К примеру, он мог, обильно накрасив сурьмой глаза, сесть на суфу рядом с домом и «строить» глазки проходившим мимо ошарашенным женщинам, которые не знали – как на это реагировать. Или же, сидя спокойно и неподвижно продолжительное время, он «вдруг» резко вскакивал с возгласом: «Ё Рабби!» (О Господи!). Происходило это всегда именно в тот момент, когда мимо проходила ничего не подозревавшая молодая женщина (ну что можно было ожидать от смиренно греющегося на солнце старика?). Реакции дедушкиных «жертв» были самыми разными, но все они обходились без вызова «скорой помощи». Домашние обсуждения его поступков постоянно сопровождались всплеском негодования и осуждения со стороны бабушки и с не меньшим взрывом хохота, со стороны остальных домочадцев. Сам же виновник, молча сидел, низко потупив голову, с чувством вины и казалось, каялся и плакал. И только присмотревшись поближе, можно было заметить слегка вздрагивавший как холодец живот и глаза, полные слез. Но, судя по озорным огонькам в глазах, можно было с уверенностью заключить, что то, были не слезы раскаяния.

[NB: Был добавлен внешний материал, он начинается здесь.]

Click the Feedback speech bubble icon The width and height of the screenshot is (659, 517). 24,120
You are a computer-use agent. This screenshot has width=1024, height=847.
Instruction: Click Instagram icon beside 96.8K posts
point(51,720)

Впрочем, и до настоящих слез его тоже можно было довести легко. С этим успешно справлялся его сын (мой отец). Просто, как и у каждого нормального человека, у дедушки было своё слабое место. И этим слабым местом был… его родитель. Вернее, упоминание о нём. Но проходил этот номер только после нескольких стопок, выпитых вместе с сыном. Мой отец работал в редакции, которая, находилась недалеко от дедушкиного дома, и поэтому, обедать папа приходил к своему родителю. Тот заранее ждал своего единственного сына, приготовив плов и предварительно остудив водку в морозильнике. И вот, после двух-трёх стопок, отец, как бы случайно и незаметно сводил тему обсуждаемой беседы в «нужное русло», вспоминая, как бы вскользь, о том, «каким хорошим, трогательным и удивительно заботливым был у него дедушка» и т. д. и т. п. Родитель отца, в таких случаях, не заставлял себя долго ждать: слезы искреннего раскаяния, текли по щекам шестидесятипятилетнего старика, и их нельзя было остановить. При этом, дедушка сидел совершенно точно так же, как и давеча, когда его ругали, и точно также сотрясалось его тело, и точно также «ходил ходуном» его живот, но при всем этом разница была очевидна: перед вами сидел глубоко скорбящий по своему отцу человек, несчастный и чересчур глубоко осознающий свою вину перед родителем. Всем взрослым вокруг почему-то делалось смешно и весело. Отца это забавляло, и он смеялся со всеми. И только мы – маленькие внуки – разделяя дедушкино горе и желая хоть как-то помочь ему, умоляли нашего отца прекратить. В конце этого спектакля дедушка, незаметно для себя и окружающих, тоже переходил на смех, что делало финал весёлым и оптимистичным.